** Task to carry out **
Reproduce the first line of the entries that follow and each later line, word for word, ending with the one containing "Click the Person 2 name cell".

** Data shown **
::::::::::
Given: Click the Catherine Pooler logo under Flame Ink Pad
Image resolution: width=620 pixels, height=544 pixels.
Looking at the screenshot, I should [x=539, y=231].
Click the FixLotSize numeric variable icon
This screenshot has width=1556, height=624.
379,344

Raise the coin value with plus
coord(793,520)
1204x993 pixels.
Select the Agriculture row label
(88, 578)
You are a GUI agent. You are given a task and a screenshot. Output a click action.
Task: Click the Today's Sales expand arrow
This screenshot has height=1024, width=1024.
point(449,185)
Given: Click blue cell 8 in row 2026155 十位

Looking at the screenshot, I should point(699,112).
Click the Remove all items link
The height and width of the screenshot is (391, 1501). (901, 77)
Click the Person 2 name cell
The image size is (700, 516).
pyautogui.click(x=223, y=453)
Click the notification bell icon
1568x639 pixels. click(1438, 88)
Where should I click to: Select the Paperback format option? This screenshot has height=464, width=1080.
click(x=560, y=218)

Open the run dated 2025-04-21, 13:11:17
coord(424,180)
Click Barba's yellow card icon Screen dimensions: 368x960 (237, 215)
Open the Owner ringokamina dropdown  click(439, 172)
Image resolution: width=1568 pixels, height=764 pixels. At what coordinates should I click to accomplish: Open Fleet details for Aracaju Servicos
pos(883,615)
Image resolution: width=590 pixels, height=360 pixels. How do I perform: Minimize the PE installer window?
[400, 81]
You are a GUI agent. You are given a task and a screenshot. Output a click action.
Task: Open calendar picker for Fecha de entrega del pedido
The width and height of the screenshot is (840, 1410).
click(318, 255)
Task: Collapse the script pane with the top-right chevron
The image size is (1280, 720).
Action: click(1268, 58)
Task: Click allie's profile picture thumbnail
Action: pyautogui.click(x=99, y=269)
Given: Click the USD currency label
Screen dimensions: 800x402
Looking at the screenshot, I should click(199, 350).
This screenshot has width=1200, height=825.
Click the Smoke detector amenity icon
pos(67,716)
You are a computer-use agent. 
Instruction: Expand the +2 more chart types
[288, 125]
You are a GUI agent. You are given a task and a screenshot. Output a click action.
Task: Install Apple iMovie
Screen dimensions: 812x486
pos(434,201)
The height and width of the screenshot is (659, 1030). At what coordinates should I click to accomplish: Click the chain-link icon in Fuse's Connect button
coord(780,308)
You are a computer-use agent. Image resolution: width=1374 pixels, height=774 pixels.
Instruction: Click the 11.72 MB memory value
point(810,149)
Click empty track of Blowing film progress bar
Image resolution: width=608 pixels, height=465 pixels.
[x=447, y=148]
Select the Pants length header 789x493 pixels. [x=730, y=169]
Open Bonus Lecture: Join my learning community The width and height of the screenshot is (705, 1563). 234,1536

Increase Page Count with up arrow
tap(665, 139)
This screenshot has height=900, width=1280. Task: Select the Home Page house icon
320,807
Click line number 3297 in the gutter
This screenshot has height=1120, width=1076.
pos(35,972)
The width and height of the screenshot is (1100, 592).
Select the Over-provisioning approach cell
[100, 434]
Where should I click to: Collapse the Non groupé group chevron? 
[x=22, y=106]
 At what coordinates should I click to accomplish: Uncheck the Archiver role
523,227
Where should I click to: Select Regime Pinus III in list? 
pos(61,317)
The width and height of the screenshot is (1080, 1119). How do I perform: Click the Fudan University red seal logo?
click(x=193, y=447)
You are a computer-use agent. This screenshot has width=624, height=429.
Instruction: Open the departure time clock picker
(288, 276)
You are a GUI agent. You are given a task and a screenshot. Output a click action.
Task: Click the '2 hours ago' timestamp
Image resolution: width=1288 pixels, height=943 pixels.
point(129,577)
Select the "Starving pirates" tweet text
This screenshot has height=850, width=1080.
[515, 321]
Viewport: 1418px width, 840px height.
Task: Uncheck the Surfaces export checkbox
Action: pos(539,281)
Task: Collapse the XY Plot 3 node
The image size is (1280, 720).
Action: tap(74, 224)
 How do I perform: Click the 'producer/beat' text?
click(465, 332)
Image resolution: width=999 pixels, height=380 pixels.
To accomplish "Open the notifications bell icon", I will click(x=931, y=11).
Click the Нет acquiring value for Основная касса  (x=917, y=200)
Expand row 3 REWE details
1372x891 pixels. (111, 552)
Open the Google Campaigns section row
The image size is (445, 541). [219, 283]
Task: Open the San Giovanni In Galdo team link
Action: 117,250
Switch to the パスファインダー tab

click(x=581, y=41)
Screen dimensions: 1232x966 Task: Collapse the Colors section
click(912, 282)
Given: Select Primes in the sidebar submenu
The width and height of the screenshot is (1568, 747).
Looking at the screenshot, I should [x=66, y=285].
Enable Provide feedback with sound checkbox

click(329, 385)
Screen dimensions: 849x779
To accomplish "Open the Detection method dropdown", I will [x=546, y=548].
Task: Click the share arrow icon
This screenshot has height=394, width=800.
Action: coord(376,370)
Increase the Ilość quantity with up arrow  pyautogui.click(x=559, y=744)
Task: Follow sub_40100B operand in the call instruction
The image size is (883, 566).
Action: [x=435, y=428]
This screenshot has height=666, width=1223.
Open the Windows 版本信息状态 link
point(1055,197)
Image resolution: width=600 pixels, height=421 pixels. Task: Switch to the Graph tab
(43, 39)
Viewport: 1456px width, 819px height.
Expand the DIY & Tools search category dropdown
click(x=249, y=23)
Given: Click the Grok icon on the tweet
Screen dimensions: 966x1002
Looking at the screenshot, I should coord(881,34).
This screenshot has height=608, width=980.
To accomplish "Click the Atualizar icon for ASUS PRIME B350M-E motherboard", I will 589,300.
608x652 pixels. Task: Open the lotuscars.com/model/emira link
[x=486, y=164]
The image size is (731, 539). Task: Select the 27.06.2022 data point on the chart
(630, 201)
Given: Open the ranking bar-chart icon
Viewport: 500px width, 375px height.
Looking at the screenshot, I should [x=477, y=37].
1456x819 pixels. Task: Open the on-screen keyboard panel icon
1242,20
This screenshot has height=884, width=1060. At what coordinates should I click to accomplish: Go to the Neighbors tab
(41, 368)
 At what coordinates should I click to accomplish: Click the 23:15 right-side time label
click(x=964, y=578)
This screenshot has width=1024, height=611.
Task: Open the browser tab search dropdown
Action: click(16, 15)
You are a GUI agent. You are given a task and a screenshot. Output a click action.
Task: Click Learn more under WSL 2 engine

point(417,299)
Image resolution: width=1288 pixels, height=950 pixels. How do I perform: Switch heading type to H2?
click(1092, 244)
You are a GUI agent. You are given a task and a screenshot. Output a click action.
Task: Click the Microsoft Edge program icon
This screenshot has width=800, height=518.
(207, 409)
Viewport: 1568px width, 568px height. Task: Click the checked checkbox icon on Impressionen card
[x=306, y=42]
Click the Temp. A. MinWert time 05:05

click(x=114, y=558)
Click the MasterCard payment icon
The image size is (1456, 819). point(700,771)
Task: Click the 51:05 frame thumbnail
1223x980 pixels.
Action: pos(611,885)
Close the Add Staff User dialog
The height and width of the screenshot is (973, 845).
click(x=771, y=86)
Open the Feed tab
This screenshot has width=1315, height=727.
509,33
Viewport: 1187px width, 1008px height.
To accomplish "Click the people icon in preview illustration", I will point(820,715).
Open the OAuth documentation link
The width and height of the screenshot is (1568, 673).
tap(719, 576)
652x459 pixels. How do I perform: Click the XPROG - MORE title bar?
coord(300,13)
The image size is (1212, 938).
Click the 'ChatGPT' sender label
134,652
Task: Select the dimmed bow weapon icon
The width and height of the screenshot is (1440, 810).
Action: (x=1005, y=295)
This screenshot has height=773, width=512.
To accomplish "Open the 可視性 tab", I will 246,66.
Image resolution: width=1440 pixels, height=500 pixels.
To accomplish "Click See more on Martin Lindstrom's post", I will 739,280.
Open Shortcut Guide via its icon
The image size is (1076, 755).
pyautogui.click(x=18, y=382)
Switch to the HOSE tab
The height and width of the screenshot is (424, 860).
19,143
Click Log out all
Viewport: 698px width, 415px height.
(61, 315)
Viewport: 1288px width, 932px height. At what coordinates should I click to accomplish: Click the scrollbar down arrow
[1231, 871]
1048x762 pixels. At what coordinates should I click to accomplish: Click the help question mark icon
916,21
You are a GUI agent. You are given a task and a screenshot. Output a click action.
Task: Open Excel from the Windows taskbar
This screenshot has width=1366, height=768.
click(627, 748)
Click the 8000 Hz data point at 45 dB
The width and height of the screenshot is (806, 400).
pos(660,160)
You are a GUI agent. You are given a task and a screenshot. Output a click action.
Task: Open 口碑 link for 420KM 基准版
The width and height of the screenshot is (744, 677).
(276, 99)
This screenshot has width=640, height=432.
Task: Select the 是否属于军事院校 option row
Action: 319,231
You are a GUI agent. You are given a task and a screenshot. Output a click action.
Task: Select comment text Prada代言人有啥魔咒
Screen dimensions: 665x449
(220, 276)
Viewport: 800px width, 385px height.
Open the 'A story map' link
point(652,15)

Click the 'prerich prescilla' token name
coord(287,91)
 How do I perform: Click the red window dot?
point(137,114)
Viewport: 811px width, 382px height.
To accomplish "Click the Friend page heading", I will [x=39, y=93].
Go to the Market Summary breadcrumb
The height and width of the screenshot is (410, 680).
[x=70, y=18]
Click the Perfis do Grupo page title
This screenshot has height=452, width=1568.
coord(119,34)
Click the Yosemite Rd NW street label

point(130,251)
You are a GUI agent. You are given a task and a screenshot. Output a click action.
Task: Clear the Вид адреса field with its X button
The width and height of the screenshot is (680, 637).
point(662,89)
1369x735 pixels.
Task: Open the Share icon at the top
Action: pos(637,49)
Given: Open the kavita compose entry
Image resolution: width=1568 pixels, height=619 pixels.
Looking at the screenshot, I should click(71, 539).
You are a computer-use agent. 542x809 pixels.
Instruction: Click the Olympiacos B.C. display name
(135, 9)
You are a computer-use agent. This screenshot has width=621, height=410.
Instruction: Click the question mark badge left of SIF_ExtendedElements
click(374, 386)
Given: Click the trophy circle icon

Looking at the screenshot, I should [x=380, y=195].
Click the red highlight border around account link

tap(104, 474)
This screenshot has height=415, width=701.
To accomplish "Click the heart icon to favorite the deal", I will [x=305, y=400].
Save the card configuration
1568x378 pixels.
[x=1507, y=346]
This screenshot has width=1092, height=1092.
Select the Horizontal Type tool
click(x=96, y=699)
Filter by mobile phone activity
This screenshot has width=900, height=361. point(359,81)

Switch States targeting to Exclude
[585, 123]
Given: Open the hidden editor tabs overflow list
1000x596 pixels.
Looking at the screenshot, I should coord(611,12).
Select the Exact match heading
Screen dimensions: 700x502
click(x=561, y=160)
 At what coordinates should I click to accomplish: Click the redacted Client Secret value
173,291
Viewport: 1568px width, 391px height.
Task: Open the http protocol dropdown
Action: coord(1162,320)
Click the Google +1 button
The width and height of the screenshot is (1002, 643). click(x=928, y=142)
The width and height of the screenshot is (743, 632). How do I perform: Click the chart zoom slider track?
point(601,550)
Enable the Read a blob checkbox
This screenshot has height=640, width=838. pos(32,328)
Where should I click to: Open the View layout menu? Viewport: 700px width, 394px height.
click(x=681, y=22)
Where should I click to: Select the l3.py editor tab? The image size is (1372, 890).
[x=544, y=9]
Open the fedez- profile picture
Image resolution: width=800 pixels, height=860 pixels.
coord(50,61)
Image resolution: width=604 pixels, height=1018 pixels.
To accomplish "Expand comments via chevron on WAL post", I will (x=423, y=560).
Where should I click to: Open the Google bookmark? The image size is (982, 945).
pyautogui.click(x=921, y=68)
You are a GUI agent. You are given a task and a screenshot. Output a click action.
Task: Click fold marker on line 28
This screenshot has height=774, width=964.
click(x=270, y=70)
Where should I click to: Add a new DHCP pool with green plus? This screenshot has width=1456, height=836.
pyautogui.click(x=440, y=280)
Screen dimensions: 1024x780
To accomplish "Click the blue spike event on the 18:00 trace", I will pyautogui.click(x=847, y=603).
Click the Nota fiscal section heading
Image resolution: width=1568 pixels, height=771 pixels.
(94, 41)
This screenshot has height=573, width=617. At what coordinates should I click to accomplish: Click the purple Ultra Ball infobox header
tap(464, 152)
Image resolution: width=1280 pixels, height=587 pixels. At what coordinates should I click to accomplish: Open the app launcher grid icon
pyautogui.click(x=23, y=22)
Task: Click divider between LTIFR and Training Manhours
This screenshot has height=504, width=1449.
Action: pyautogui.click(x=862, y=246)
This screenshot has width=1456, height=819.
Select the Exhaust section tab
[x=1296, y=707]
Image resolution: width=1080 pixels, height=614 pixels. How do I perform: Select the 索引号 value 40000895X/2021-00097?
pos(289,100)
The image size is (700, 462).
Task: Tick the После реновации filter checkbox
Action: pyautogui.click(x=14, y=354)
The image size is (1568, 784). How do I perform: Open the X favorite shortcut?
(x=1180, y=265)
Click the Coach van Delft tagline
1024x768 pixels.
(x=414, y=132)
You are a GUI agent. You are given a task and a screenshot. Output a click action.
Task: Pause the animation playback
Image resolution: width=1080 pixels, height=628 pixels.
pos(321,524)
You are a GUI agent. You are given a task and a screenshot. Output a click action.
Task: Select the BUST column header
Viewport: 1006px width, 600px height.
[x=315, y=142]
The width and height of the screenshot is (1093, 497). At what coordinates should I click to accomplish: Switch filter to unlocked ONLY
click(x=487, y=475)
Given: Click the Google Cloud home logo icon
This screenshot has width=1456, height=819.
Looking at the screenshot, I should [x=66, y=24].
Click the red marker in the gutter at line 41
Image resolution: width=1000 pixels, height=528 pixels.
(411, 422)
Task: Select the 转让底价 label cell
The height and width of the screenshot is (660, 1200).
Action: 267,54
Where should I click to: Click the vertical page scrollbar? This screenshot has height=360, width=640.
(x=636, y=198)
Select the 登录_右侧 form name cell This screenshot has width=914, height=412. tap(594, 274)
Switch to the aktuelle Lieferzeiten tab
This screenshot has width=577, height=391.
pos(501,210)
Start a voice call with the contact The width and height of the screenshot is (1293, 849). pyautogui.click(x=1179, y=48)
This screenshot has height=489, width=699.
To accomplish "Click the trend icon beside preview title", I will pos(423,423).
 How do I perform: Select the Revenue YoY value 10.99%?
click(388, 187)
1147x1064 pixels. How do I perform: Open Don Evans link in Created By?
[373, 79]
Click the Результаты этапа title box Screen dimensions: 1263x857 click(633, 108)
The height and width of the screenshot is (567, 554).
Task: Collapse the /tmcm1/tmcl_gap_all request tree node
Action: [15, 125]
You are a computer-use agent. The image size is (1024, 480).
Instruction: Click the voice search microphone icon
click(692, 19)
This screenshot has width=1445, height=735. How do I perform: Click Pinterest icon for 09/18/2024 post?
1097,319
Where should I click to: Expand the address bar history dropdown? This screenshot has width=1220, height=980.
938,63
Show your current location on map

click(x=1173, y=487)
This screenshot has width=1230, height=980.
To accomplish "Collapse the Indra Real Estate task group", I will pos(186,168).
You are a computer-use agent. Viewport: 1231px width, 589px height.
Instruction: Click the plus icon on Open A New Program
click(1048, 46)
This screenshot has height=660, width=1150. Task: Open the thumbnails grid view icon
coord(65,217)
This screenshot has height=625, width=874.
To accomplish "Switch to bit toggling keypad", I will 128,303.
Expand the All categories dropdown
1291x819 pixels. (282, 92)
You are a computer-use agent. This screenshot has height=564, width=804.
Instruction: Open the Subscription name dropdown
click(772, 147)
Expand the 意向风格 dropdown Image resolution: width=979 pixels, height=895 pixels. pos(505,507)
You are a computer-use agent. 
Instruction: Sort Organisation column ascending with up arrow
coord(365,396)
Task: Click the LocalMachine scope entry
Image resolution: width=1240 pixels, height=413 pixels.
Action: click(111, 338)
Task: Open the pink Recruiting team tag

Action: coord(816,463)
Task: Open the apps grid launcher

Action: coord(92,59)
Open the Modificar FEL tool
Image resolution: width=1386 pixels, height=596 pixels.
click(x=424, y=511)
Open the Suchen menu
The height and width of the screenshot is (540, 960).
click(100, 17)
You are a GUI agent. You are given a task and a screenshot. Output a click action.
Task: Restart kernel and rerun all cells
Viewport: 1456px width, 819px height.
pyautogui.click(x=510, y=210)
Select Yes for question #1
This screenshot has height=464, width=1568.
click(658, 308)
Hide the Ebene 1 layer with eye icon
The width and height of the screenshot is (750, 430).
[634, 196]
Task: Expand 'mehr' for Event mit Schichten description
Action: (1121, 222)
::::::::::
** Answer section **
Given: Click the Catherine Pooler logo under Flame Ink Pad
Image resolution: width=620 pixels, height=544 pixels.
Looking at the screenshot, I should [x=539, y=231].
Click the FixLotSize numeric variable icon
This screenshot has width=1556, height=624.
379,344

Raise the coin value with plus
coord(793,520)
1204x993 pixels.
Select the Agriculture row label
(88, 578)
You are a GUI agent. You are given a task and a screenshot. Output a click action.
Task: Click the Today's Sales expand arrow
This screenshot has height=1024, width=1024.
point(449,185)
Given: Click blue cell 8 in row 2026155 十位

Looking at the screenshot, I should point(699,112).
Click the Remove all items link
The height and width of the screenshot is (391, 1501). (901, 77)
Click the Person 2 name cell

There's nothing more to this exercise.